→ **Reading passage**
◆ ◆ ◆ ◆

The 1963 Togolese coup d'état was a military coup that occurred in the country of Togo on 13 January 1963. The coup leaders (notably Emmanuel Bodjolle, Étienne Eyadéma and Kléber Dadjo) took over government buildings, arrested most of the cabinet, and assassinated Togo's first President, Sylvanus Olympio outside the American embassy in Lomé. The coup leaders quickly brought Nicolas Grunitzky and Antoine Meatchi, both of whom were exiled political opponents of Olympio, together to form a new government. While the government of Ghana and its President Kwame Nkrumah were implicated in the coup and assassination of Olympio, full investigation was never completed and the international outcry eventually died down. The event was important as the first coup d'état in the French and British colonies of Africa that achieved independence in the 1950s and 1960s, and Olympio is remembered as one of the first heads of state to be assassinated during a military coup in Africa.

Togo had originally been a protectorate of the German colonial empire but was taken by the British and French during World War I. The French and British divided the area administratively with the French taking control in 1922 of the area of present-day Togo. The eastern portion joined the British Gold Coast colony, dividing the Ewe population between British and French colonies. During World War II, the French Vichy government considered the powerful Olympio family of Togo to be pro-British and so many members of that family were arrested, including Sylvanus Olympio who was held for a significant time in a prison in the remote city of Djougou (in present-day Benin). His imprisonment became a key point impacting his future relationships with the French and a metaphor for the need for political and economic independence for Togo which he would use repeatedly in speeches.

◆ ◆ ◆ ◆

→ **Given records**
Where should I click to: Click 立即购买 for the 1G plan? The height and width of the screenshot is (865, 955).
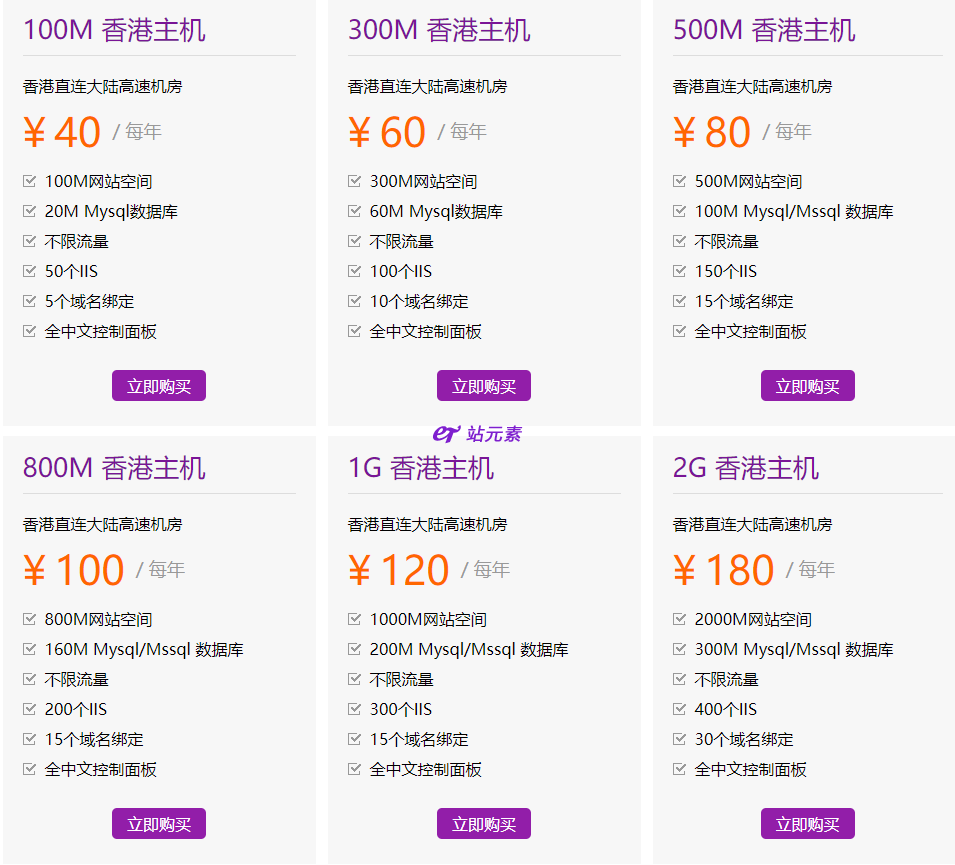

◆ ◆ ◆ ◆

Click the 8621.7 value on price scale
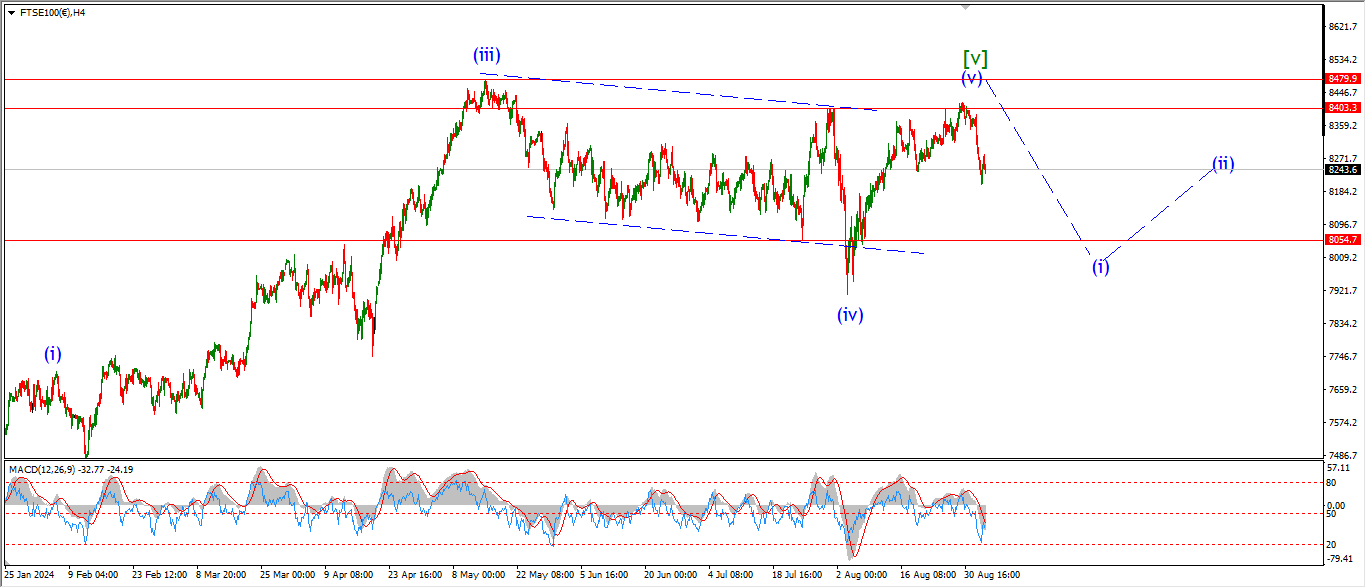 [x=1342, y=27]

◆ ◆ ◆ ◆

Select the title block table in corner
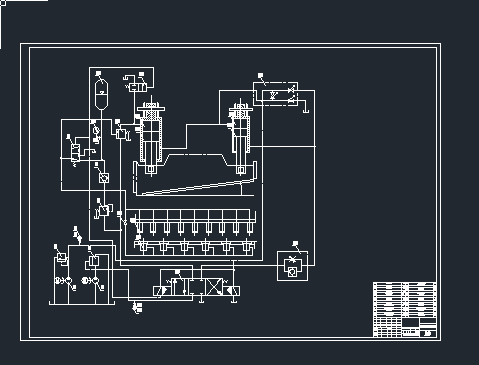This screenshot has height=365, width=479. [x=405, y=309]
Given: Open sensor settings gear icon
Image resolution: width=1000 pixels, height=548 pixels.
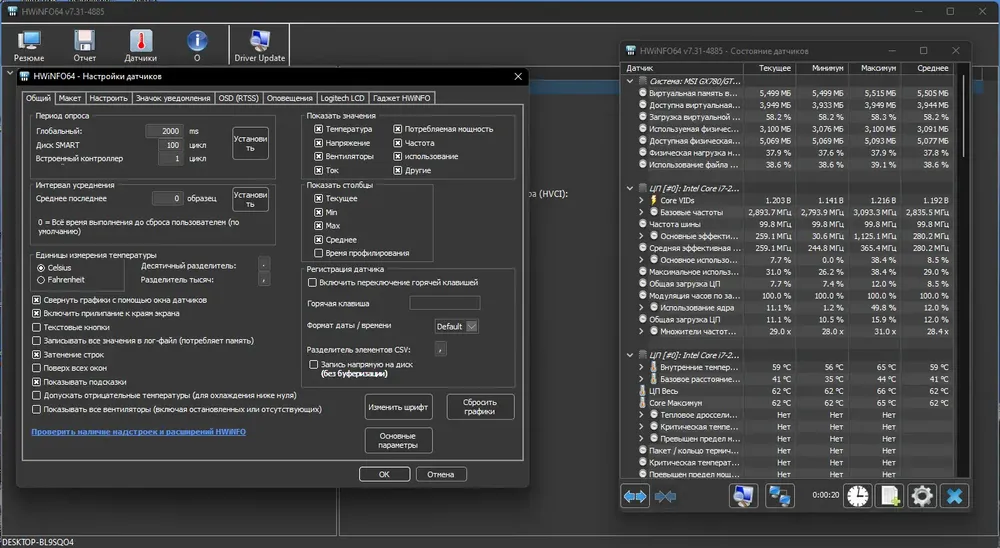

◆ ◆ ◆ ◆

→ **The task**
From the passage on the 1963 Togolese coup, copy the text from "Togo had originally" up to and including "repeatedly in speeches.".

→ **Right answer**
Togo had originally been a protectorate of the German colonial empire but was taken by the British and French during World War I. The French and British divided the area administratively with the French taking control in 1922 of the area of present-day Togo. The eastern portion joined the British Gold Coast colony, dividing the Ewe population between British and French colonies. During World War II, the French Vichy government considered the powerful Olympio family of Togo to be pro-British and so many members of that family were arrested, including Sylvanus Olympio who was held for a significant time in a prison in the remote city of Djougou (in present-day Benin). His imprisonment became a key point impacting his future relationships with the French and a metaphor for the need for political and economic independence for Togo which he would use repeatedly in speeches.